Apakah imma’ah itu? Kita minta Muhammad Hashim Kamali, seorang guru besar ilmu fiqih pada International Islamic University, Malaysia, untuk menjelaskan. Menurut Muhammad Hashim Kamali, imma’ah adalah, “Memuji atau mencela orang lain tanpa alasan, tetapi semata-mata karena dia melihat orang lain melakukan hal itu.”

Kita imma’ah ketika kita dengan cepat menyimpulkan ucapan orang lain hanya dari mendengar selintas. Kita juga imma’ah kalau kita segera memberikan pujian karena mendengar kabar sekedarnya mengenai dia. Apalagi kalau sampai menjatuhkan kesimpulan dengan sangat yakin tentang seseorang hanya dari rumor — entah, apakah masih termasuk imma’ah atau bukan.

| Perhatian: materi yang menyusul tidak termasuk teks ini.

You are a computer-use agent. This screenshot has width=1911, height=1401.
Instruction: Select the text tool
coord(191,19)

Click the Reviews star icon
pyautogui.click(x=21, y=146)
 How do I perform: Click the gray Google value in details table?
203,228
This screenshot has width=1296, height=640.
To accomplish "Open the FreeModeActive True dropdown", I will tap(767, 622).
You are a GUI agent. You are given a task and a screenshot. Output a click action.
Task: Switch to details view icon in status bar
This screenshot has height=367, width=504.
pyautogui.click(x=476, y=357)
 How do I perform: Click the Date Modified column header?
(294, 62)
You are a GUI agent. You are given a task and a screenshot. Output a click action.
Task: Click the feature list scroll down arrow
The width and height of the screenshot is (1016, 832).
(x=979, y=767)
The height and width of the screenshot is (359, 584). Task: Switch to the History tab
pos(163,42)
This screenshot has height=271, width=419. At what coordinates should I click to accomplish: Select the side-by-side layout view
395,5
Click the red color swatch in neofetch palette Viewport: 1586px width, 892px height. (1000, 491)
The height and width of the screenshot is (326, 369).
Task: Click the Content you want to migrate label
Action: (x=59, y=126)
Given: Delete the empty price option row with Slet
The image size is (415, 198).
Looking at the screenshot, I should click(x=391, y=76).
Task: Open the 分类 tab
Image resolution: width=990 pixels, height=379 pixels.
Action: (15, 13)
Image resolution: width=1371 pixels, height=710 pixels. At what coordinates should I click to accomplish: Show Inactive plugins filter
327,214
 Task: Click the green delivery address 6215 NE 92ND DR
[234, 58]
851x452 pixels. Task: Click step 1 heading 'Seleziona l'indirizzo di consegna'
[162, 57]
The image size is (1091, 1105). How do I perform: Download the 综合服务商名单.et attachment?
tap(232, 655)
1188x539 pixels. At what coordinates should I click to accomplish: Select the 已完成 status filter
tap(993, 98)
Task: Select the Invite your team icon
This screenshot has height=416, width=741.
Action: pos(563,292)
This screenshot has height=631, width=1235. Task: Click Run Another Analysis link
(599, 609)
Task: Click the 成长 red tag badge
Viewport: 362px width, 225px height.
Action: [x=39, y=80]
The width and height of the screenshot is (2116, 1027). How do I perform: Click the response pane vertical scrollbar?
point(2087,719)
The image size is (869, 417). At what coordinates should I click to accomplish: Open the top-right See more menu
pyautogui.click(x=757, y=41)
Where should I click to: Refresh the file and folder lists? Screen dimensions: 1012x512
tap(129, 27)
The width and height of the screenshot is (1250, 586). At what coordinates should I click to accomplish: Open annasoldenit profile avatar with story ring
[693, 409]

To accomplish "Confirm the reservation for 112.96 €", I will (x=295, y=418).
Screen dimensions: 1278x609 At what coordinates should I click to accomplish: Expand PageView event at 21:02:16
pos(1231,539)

Alhasil, dengan kriteria seperti itu, rasanya hampir setiap hari kita terperosok ke dalam imma’ah. Kadang-kadang tersadar sesudah lewat, tetapi melakukan kesalahan lagi beberapa menit sesudah sadar.

Saya mohon ampunan kepada Allah atas berbagai perbuatan imma’ah yang saya lakukan karena ketidaktahuan saya atau karena kecerobohan saya. Saya meminta maaf kepada Anda jika saya pernah gegabah menyimpulkan ucapan Anda, padahal saya belum memeriksanya.

Apapun, kita mengharap pertolongan Allah semoga kemudahan dalam proses menumbuhkan kehangatan dan keakraban setelah menikah. Adapun kesulitan dalam proses, melahirkan kesetiaan, kedalaman cinta, dan kelurusan niat setelah melaksanakan akad nikah. Bagi mereka ketenteraman, mawaddah wa rahmah hingga hari kiamat kelak. Allahumma amin.

Rahmat Allah datang dalam berbagai bentuk.